Best things about this track: It's a song by a dead guy that actually beat the tribute song to said dead guy on the charts. It's off a posthumous album perhaps not coincidentally titled Life After Death. It once again features Puff Daddy, hip-hop's savviest participant of all time. And it samples a hot, hot Diana Ross song. Worst things about this track: It once again features Puff Daddy. It gets ''I'm Coming Out'' stuck in my head. And I am convinced that Biggie's use of this girly sample was a direct factor in Jay-Z's decision to put those squawking orphans in ''Hard Knock Life.'' Finally - and I know I'm not by any means the first person to say this, nor will I be the last - can someone solve his damn murder already? And then start figuring out what happened to Jam Master Jay? Thanks.

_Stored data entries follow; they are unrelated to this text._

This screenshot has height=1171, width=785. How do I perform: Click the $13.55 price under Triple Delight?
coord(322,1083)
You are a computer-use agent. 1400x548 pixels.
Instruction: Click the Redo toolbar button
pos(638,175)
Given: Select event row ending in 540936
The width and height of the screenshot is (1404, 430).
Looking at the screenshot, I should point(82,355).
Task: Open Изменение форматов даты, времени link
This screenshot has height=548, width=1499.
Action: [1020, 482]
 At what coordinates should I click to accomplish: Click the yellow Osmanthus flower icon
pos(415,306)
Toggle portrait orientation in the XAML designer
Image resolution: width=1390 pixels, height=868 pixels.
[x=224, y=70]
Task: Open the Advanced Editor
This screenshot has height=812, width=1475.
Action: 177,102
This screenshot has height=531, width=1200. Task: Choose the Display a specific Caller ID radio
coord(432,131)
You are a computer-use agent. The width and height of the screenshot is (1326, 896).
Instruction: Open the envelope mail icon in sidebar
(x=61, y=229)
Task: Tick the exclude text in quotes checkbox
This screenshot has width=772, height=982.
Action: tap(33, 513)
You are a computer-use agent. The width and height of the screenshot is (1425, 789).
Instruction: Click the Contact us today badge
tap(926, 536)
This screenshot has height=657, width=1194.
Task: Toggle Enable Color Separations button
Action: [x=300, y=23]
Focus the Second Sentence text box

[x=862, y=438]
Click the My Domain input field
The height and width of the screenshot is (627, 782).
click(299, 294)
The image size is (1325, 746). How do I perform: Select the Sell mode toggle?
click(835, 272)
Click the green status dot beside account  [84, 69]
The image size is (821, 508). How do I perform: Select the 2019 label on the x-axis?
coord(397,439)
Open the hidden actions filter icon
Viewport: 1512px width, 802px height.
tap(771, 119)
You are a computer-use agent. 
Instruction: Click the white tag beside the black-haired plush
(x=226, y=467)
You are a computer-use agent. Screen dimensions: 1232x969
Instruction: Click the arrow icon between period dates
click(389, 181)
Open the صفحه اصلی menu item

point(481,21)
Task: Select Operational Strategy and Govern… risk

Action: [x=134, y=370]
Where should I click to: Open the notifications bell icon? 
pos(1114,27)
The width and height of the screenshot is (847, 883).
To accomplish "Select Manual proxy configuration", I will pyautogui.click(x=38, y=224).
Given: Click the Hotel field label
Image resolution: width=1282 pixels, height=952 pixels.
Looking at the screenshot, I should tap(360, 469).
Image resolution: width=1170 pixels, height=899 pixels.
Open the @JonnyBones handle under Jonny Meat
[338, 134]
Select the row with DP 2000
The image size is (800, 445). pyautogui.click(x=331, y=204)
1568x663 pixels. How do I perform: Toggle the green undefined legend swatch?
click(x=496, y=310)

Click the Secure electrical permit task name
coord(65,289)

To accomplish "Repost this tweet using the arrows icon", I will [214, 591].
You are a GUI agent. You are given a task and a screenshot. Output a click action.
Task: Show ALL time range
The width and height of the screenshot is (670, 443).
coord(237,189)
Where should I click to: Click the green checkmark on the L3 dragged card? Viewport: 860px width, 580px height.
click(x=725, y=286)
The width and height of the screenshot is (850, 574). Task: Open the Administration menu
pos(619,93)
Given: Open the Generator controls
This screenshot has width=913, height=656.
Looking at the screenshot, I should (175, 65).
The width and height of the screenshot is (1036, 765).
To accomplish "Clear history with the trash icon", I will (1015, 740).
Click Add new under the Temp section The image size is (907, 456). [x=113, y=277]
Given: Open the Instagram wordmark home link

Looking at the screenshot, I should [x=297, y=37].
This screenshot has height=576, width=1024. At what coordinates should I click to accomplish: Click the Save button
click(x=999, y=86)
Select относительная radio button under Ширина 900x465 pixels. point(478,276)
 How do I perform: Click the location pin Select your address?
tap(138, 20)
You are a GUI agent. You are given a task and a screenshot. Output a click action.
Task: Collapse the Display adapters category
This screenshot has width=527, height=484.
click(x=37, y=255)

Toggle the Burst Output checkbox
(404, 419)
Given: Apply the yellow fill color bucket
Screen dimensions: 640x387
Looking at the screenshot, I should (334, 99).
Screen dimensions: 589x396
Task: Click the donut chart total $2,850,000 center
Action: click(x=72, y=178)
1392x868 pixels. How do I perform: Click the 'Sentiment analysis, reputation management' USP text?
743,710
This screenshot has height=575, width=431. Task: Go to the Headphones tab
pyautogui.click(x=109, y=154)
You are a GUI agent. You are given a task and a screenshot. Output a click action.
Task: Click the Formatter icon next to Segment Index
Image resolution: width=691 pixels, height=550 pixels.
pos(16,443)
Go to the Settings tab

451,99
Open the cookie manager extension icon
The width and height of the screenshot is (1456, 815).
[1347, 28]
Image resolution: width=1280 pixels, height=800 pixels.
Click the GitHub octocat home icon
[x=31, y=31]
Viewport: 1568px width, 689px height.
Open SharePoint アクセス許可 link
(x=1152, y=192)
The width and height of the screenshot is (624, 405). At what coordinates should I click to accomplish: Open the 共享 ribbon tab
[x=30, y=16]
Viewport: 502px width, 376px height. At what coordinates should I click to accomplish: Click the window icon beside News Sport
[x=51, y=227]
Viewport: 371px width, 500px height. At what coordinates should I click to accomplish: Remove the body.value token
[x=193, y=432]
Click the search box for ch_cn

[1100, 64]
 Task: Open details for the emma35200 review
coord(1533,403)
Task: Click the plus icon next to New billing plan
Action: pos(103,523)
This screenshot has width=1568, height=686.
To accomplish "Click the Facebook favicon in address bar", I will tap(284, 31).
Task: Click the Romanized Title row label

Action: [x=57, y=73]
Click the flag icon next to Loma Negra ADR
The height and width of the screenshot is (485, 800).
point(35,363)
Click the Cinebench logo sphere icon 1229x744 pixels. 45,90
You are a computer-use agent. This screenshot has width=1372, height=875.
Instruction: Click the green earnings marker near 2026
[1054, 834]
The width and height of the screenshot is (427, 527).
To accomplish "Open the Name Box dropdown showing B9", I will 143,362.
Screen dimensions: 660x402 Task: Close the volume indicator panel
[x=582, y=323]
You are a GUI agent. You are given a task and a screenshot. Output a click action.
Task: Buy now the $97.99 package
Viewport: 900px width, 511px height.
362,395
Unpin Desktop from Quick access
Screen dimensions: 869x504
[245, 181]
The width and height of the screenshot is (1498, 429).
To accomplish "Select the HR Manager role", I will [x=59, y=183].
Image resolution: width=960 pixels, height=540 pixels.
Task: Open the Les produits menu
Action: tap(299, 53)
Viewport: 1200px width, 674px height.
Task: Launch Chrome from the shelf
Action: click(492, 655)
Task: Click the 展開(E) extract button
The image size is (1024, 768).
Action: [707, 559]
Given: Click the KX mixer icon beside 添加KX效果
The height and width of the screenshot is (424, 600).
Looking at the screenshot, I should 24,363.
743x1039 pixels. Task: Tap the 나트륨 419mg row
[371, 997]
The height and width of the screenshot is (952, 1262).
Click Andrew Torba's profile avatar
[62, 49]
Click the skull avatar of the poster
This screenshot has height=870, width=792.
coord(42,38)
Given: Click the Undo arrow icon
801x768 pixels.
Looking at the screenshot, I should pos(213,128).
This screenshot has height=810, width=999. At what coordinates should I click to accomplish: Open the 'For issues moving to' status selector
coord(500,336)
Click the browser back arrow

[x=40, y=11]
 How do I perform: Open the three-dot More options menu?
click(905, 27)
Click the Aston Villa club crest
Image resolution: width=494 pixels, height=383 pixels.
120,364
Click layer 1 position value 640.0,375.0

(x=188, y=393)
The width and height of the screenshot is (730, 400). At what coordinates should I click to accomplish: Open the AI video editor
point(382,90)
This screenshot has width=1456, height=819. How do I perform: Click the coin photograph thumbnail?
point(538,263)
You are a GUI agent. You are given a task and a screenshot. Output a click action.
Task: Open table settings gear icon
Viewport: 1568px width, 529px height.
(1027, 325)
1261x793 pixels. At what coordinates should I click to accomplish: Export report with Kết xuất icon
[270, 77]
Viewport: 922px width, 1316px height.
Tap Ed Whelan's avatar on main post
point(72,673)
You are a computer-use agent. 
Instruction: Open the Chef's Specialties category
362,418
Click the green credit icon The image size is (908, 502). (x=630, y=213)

I am so very excited to go see Usher in Chicago on Broadway next week, mostly I know that he is already a pro with , a skill very necessary in that production. (I also like the way Mr. Raymond anticipated the coming boy-band storm in this video, forestalling its dominating effect on his career by F/X-ing himself into a fivesome.) Overall, I give ''You Make Me Wanna...'' mad props, mostly because unlike so many of his unh-ing R&B peers, Usher has actually taken some risks here with the time signature and kept the treacle to a minimum. It is perhaps the only song in which I will tolerate both an overbearing high-hat and a ridiculously unnecessary dinging parakeet bell in the background.

Aw, they're so young! So fresh, so new! If only we could have known what this song would bring, Flashbackers, do you think we'd have embraced it so? If we could go back and see that this charming, innocent, so-called ''band of boys'' - just off the boat from success in Germany (where they totally have impeccable musical taste; see: Hasselhoff, David) - would lead to the downfall/resurrection of pop music, depending on your perspective... would we do it all again? Personally, I say yes. Even though this track happens to be totally generic and neutered and the sort of thing that makes me want to start cutting myself just to remember what it feels like to have a genuine emotion, anything that led to the existence of ''I Want It That Way'' can't be all bad.